*Supplied text*.
# opening photos in camera raw



## jamborta (May 8, 2010)

hi,

I have just started exploring lightroom to partly replace brige+photoshop, but one thing I cannot figure out if I click on edit in -&gt; edit in adobe photoshop, it opens it in photoshop directly, not in camera raw first, as it does in bridge. is there a way to open it in camera raw first?

thanks,
Tom


----------



## Bosse (May 8, 2010)

Hello and welcome,

You allready have CameraRAW built into Lightroom - the develop module. When you are done developing the RAWfile in LR you go to Photoshop to do whatever adjustments you want to do there.

If you still want to do your develop-edits in CameraRAW instead of Lightroom you can:
- open your RAW file via Bridge the way you are used to
- doubleclick on your RAW-file and it should open in CameraRAW
- or from inside Lightroom go via Meny &gt; Photo &gt; Edit In &gt; Open as Samrt Object in Photoshop. Doubleclicking on this Smart Object will open it in CameraRAW.


----------



## jamborta (May 8, 2010)

thanks a lot. i guess it is assumed that lightroom would replace the camera raw part of the process.


----------



## jamborta (May 8, 2010)

but I assume modifications made using camera raw do not show up in Lightroom too.


----------



## Bosse (May 8, 2010)

Lightroom has totally replaced Brige/CameraRAW for me. I open them very rarelly.

Lightroom and CameraRAW interacts. A RAW-edit done in CameraRAW (ACR) shows in LR and vice versa (but in LR you have to save those changes to XMP either automatically (go to catalog settings &gt; Metadata and put a check in front of "Automatically write..." or manually by highlighting the photo(s) and then cmd (on mac) / ctrl (on PC) + S (or in the menu under metadata). 

However if you have a newer version of LR and an older of ACR (or vice versa) maybe not all changes will show. Always be updated .


----------



## jamborta (May 8, 2010)

nice. i'm getting the hang of it now.


----------



## Bosse (May 8, 2010)

Take a look at this:

http://www.lightroomqueen.com/community/index.php?topic=6393.'

Have fun.

_Mod note: corrected link_


----------

*Supplied data*.

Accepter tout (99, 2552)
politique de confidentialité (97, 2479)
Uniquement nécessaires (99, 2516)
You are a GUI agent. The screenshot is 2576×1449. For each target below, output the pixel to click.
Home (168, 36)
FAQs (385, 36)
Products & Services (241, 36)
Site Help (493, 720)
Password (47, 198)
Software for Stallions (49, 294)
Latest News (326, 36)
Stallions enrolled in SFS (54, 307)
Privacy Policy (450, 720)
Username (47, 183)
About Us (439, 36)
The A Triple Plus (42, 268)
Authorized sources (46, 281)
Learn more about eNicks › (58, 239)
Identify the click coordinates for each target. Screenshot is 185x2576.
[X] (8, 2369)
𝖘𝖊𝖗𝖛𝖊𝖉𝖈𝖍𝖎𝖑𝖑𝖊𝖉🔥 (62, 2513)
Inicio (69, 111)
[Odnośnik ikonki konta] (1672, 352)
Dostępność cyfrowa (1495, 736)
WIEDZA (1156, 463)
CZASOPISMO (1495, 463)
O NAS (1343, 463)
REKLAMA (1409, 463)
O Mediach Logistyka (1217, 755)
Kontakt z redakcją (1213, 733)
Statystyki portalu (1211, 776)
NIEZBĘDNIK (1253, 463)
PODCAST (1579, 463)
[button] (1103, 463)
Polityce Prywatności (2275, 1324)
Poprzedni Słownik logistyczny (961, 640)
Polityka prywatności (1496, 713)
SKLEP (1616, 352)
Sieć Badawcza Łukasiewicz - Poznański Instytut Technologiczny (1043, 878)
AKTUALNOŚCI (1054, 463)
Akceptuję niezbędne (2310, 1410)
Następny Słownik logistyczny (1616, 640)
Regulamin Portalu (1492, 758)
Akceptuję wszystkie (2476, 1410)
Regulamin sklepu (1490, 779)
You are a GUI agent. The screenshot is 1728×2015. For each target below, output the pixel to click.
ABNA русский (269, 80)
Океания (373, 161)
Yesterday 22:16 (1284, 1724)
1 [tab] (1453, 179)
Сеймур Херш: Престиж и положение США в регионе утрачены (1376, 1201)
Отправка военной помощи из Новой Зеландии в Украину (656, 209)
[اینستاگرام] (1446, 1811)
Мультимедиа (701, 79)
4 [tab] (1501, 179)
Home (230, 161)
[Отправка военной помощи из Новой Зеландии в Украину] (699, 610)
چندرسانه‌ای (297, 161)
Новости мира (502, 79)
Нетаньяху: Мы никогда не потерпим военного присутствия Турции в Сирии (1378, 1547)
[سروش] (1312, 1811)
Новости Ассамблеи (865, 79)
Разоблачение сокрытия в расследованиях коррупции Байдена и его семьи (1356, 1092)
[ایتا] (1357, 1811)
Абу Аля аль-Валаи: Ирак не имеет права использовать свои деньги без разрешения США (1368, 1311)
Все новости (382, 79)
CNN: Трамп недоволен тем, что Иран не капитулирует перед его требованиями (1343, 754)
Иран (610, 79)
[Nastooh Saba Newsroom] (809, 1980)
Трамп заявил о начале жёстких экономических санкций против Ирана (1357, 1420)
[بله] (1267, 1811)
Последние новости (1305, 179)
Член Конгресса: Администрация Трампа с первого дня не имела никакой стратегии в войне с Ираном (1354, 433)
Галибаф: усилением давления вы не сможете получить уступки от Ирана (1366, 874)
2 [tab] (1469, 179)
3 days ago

*Short problem 1*. In the forum thread on opening photos in Camera Raw, take the part that opens with the words containing "If you still" and closes with "it in CameraRAW.", and give it again with "CameraRAW" swapped for "Camera Raw".
*Short problem 2*. Output the part of the records that opens with the line containing "Kontakt z redakcją (1213, 733)" and closes with the line containing "Regulamin sklepu (1490, 779)", both included, as a Markdown table with the columns No. and Line. Leave out blank lines.

*Task solution 1*.
If you still want to do your develop-edits in Camera Raw instead of Lightroom you can:
- open your RAW file via Bridge the way you are used to
- doubleclick on your RAW-file and it should open in Camera Raw
- or from inside Lightroom go via Meny &gt; Photo &gt; Edit In &gt; Open as Samrt Object in Photoshop. Doubleclicking on this Smart Object will open it in Camera Raw.

*Task solution 2*.
| No. | Line |
|---|---|
| 1 | Kontakt z redakcją (1213, 733) |
| 2 | Statystyki portalu (1211, 776) |
| 3 | NIEZBĘDNIK (1253, 463) |
| 4 | PODCAST (1579, 463) |
| 5 | [button] (1103, 463) |
| 6 | Polityce Prywatności (2275, 1324) |
| 7 | Poprzedni Słownik logistyczny (961, 640) |
| 8 | Polityka prywatności (1496, 713) |
| 9 | SKLEP (1616, 352) |
| 10 | Sieć Badawcza Łukasiewicz - Poznański Instytut Technologiczny (1043, 878) |
| 11 | AKTUALNOŚCI (1054, 463) |
| 12 | Akceptuję niezbędne (2310, 1410) |
| 13 | Następny Słownik logistyczny (1616, 640) |
| 14 | Regulamin Portalu (1492, 758) |
| 15 | Akceptuję wszystkie (2476, 1410) |
| 16 | Regulamin sklepu (1490, 779) |